Please don't tell my boss.
UPDATE: I am no longer a business analyst (I think someone may have
told my boss). I am now a freelance marketing and copywriting
consultant.
Which means I work for myself. So now I've got a horrible boss and
a slack employee.
I’m really good at
I can shoot the wings off a fly at 100 metres.
Unfortunately, there's not much call for that in the working world,
and I can't hit any other target for toffee.
I'm only kidding. I am actually prepared to shoot someone for
toffee.
Mmm, toffee.
I can make a pretty mean omlette, although I am otherwise entirely
incompetent in the kitchen (aside from toast. I'm great at toast)

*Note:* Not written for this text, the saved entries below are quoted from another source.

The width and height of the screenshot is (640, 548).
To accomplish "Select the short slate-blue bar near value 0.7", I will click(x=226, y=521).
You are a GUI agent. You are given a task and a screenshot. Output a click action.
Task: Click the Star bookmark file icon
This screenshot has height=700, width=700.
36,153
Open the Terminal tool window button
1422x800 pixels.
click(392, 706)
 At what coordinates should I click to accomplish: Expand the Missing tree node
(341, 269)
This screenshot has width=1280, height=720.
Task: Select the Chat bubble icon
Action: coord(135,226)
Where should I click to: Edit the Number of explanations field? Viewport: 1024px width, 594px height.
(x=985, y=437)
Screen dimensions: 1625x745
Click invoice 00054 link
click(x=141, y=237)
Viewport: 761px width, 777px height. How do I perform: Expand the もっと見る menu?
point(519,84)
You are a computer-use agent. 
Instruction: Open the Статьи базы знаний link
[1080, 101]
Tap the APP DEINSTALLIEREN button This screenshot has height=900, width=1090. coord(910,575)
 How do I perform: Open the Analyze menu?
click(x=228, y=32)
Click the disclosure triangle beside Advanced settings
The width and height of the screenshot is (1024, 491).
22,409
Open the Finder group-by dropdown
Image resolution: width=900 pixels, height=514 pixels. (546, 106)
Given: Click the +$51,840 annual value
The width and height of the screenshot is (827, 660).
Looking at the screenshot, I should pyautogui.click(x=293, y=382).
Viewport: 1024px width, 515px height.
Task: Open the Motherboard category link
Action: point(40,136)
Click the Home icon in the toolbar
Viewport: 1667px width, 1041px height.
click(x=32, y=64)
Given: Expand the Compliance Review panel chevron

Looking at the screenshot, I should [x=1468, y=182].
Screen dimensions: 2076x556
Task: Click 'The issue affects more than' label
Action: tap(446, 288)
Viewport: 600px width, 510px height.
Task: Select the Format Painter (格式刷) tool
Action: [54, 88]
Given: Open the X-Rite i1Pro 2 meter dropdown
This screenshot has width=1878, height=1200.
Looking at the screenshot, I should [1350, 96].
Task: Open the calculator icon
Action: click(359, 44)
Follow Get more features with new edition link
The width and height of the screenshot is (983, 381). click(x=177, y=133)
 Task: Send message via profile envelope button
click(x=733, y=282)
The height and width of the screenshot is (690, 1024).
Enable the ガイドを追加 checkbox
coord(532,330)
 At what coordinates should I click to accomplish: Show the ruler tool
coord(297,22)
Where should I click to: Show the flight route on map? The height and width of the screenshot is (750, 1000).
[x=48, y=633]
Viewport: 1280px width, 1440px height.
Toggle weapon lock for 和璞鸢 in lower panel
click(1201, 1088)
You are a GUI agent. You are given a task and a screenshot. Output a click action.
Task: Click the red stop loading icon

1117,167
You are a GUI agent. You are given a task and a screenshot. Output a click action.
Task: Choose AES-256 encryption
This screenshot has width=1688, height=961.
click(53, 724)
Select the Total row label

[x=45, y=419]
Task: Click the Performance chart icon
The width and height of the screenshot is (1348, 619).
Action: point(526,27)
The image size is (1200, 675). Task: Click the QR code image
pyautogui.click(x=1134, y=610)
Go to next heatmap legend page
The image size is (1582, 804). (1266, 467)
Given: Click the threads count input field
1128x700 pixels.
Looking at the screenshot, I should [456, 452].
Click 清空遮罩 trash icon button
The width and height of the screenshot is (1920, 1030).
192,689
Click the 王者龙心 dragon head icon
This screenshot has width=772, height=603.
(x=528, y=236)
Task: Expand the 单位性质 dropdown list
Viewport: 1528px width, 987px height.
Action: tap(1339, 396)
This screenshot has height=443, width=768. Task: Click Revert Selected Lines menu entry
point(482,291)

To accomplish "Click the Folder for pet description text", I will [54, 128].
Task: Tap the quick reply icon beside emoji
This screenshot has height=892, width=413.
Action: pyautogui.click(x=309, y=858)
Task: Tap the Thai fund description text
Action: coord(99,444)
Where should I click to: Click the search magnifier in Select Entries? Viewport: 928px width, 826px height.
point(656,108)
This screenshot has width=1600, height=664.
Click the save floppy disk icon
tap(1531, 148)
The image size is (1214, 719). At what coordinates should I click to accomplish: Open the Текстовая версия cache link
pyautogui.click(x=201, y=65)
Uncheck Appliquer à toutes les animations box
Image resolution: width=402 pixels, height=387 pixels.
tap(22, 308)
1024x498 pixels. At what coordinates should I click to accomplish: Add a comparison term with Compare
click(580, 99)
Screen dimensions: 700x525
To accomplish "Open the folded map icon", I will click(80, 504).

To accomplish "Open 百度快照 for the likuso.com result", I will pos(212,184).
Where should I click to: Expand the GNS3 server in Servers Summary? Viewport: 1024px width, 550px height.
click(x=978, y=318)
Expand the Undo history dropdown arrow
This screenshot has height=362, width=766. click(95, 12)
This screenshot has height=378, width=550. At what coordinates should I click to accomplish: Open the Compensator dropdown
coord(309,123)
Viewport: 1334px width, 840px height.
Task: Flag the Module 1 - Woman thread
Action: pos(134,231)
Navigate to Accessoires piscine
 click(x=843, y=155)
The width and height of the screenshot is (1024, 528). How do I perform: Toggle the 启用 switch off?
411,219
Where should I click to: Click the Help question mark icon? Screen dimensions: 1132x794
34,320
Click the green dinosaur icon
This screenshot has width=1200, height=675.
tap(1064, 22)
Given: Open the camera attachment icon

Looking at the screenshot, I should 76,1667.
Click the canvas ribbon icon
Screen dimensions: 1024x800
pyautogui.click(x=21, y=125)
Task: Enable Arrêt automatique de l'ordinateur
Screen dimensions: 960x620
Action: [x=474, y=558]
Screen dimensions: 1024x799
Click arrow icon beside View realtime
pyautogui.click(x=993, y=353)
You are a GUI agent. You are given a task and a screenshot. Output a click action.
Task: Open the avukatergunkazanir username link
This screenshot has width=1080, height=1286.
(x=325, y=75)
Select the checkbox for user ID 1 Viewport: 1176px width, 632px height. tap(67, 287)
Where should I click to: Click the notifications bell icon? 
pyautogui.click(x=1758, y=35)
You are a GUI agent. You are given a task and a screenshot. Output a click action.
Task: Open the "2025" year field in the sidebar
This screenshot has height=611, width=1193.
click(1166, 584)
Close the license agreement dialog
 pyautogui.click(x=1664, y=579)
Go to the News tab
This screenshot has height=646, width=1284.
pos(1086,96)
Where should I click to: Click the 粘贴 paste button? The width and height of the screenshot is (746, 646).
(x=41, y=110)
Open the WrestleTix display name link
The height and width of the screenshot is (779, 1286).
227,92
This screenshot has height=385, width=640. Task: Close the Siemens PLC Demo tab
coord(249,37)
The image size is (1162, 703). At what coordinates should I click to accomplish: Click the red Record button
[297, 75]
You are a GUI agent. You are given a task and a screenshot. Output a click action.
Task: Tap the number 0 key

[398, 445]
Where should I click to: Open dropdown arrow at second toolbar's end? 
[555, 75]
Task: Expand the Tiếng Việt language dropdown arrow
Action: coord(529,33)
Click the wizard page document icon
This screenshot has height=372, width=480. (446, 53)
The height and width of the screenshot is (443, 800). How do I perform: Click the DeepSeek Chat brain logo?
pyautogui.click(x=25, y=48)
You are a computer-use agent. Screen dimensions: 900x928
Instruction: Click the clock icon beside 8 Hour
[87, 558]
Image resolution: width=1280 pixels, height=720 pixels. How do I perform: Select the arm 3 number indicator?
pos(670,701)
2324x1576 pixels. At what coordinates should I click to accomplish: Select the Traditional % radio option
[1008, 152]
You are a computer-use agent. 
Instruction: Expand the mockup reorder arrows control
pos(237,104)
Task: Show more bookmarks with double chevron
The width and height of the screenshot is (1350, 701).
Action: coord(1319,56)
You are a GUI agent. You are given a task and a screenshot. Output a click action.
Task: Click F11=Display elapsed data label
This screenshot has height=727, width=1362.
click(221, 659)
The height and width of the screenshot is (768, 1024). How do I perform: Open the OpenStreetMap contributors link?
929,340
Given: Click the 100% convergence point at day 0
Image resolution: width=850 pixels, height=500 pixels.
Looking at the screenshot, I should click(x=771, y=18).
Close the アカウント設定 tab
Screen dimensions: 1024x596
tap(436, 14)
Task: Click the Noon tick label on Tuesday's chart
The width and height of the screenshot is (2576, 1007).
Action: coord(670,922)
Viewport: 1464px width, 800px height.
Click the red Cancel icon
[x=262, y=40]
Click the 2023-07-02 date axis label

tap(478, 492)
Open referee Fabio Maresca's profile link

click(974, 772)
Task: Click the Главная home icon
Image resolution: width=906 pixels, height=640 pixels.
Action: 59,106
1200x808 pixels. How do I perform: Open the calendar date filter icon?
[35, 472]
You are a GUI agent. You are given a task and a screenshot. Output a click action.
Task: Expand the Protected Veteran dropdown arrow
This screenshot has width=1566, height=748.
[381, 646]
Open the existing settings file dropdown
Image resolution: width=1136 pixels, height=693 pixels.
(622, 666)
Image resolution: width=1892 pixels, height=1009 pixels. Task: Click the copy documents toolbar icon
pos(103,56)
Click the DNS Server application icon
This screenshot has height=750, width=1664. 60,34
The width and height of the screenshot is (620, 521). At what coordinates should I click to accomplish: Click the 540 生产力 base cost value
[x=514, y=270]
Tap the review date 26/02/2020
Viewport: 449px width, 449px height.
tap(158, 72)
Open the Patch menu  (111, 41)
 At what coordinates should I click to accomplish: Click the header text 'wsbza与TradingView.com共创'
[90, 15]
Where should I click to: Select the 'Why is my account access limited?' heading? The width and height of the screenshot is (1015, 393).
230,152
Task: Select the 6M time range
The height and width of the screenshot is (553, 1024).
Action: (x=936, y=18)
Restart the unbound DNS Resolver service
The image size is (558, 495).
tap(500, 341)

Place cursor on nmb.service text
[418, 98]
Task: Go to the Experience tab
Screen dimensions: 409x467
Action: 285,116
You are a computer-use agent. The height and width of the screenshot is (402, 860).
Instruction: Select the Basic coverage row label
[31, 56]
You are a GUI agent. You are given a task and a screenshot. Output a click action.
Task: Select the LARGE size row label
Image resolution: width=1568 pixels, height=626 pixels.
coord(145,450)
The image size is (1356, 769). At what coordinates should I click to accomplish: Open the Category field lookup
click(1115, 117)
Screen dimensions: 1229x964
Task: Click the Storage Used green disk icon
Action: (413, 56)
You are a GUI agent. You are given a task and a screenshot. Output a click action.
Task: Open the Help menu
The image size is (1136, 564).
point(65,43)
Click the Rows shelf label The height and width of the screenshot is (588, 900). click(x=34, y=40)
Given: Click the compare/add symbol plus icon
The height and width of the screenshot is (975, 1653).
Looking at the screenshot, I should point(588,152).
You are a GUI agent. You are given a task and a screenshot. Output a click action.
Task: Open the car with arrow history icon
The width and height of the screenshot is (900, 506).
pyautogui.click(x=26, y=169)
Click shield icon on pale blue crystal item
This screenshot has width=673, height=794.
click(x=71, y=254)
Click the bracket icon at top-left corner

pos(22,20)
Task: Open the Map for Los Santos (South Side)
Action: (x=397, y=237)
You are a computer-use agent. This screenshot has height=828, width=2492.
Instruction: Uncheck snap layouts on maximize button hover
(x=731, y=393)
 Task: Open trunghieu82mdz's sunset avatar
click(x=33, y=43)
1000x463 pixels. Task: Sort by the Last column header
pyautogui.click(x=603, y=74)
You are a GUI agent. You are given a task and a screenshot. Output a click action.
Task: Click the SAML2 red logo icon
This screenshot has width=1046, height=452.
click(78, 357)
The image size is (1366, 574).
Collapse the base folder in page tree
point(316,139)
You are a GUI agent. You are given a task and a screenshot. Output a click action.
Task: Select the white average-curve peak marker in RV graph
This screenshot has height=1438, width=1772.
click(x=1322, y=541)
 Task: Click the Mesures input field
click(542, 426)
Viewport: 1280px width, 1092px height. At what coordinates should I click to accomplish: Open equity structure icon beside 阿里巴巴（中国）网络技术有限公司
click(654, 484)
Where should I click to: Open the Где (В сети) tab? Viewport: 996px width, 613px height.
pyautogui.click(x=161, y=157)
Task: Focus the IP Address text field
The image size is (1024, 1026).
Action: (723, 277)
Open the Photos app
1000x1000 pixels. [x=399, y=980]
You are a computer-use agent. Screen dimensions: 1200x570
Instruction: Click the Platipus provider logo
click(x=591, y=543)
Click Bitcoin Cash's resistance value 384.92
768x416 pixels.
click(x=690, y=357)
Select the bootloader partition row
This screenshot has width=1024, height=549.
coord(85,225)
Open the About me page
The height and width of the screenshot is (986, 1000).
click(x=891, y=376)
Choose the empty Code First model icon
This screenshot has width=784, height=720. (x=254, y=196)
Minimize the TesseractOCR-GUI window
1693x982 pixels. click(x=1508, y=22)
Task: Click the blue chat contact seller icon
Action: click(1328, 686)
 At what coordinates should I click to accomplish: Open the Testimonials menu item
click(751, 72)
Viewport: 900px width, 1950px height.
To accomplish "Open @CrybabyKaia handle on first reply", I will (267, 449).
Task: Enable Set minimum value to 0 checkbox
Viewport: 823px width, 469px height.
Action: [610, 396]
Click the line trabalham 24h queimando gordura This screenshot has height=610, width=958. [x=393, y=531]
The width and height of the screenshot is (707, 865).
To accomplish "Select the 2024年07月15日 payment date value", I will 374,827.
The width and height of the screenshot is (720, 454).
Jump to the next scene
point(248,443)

and I can ride a unicycle.
Not at the same time as making an omlette, that would be foolish
and dangerous (I've only got to end up with 2nd degree burns once
to learn my lesson, I'll tell you that).
The first things people usually notice about me
That I am a complex, multi-faceted individual concealing a deep
inner sadness.
Either that or the missing arm.
My favorite books, movies, music, and food
Book: I love books. The book I like to give people to impress them
is Tibor Fischer's The Thought Gang, which is a funny, clever and
gripping in equal measures as well as being obscure enough to make
me look cool.
I have a weakness for popular science, although I can't pretend to
always understand it and am currently reading Proust and the Squid,
although I've only just started it and can't tell you how it is
quite yet.
Movies: I love movies and will happily go and see anything at all
in the cinema. Personal favourite films are many, but include The
Princess Bride and Garden State.
Music: Unlike most people on this site and in the wider world in
general, I am really not too bothered about music. I like to listen
to it, but don't really follow anything in particular. I tend to
listen to music my friends give me, with varying results.
Food: Anything cooked for me by someone else, especially if done
with love.
The six things I could never do without
Books. Pens. Humour. Toast. Marmite. Rocket Launcher. Mathematical
ability.
I spend a lot of time thinking about
The truth, whatever that may be.
Certainly it can't be found in newspapers, which seem to peddle
opinion masquerading as news and facts.
Even more certainly not in magazines, in which 'Trisha and Carl
were seen out on the town last night, sharing a kiss and a cuddle,
causing onlookers to speculate that they both have a movie coming
out soon.'
Religion is at least full of certainties, but I have yet to find
any religious person capable of explaining why their truth is
demonstrably more true than the truth offered by every other
religion.
Which leaves us with the scientific method I guess. But let's face
it, stuff like quantum theory is entirely baffling and, if
anything, leaves you further from a sense of the true than you were
when you started (or before your wave function collapsed, you might
say).
So what is it? I have no idea.
I really should stop thinking about stuff like this.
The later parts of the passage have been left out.